Development Engineer (Claude Code): Relies on its top-tier programming skills, understanding of the entire codebase, and autonomous debugging capabilities to focus on the concrete coding work. It receives clear instructions from the “Project Manager” OpenClaw to perform code writing, modification, and debugging.
This architecture decouples macroscopic task planning from microscopic code implementation. The entire workflow is highly automated: after a human user submits a requirement, OpenClaw takes over everything, autonomously directing Claude Code to complete project initialization, feature development, API key requests (if necessary), and finally conducting automated testing using tools like Playwright, delivering a test report with screenshots.
Key Technology: Using PTY Mode to Resolve Process Communication and Blocking
The technical core for achieving this collaborative architecture lies in solving how OpenClaw can stably and efficiently invoke and manage the Claude Code process. The developer found that directly calling command-line tools often caused them to hang due to standard input/output (I/O) issues. The solution is to use a pseudo-terminal (PTY) mode for invocation.

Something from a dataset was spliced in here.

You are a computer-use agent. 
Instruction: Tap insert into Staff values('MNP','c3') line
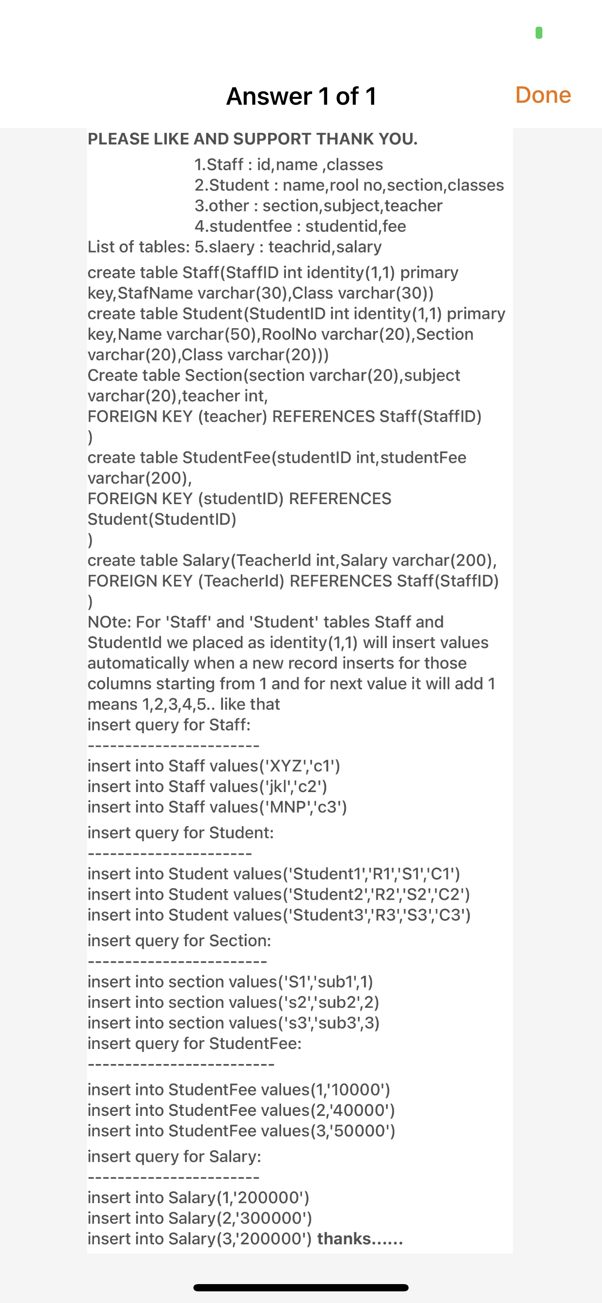pos(217,807)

By adding the pty:true parameter to the bash command, a simulated terminal environment is created for the child process, thereby solving three critical problems:
- Process Management: Combined with the
background:true parameter, Claude Code’s development task runs in the background. The main OpenClaw process is not blocked and can continue to handle other tasks or monitor the current one.
- Interactive Blocking: By setting the
--permission-mode acceptEdits parameter, Claude Code is authorized to modify files without needing to stop and ask for permission each time, greatly enhancing the level of automation.
- Session Persistence: Using the
--session-id parameter allows the previous session context to be restored with the --resume command if a task is interrupted, ensuring the continuity of long-running tasks.
Furthermore, the entire workflow is encapsulated in a SKILL.md file, which details the five stages from requirement analysis to testing and delivery, serving as a “Standard Operating Procedure” (SOP) for OpenClaw to execute development tasks.
Practical Validation: Building a TikTok Video Analysis System from Scratch
To verify the effectiveness of this model, the developer simply described the requirements in a short natural language text and successfully had this AI system develop a fully functional website for analyzing viral TikTok videos from scratch. The website includes the following core features:
- Marketing Strategy Analysis: Analyzes uploaded TikTok videos to extract underlying marketing strategies.
- Frame-by-Frame Breakdown: Decomposes the video into multiple shot segments for detailed analysis.
- Sora Prompt Reverse-Engineering: Reverse-engineers prompts suitable for text-to-video models like Sora based on the video’s content and style.
- Structured Script Conversion: Converts the audio content of the video into a structured text script.
The entire process, from requirement input to a usable product, only required the developer to confirm the technical plan at the beginning and accept the final result at the end. No coding or handling of intermediate technical issues was needed, fully demonstrating the autonomous development capability of this “AI team”.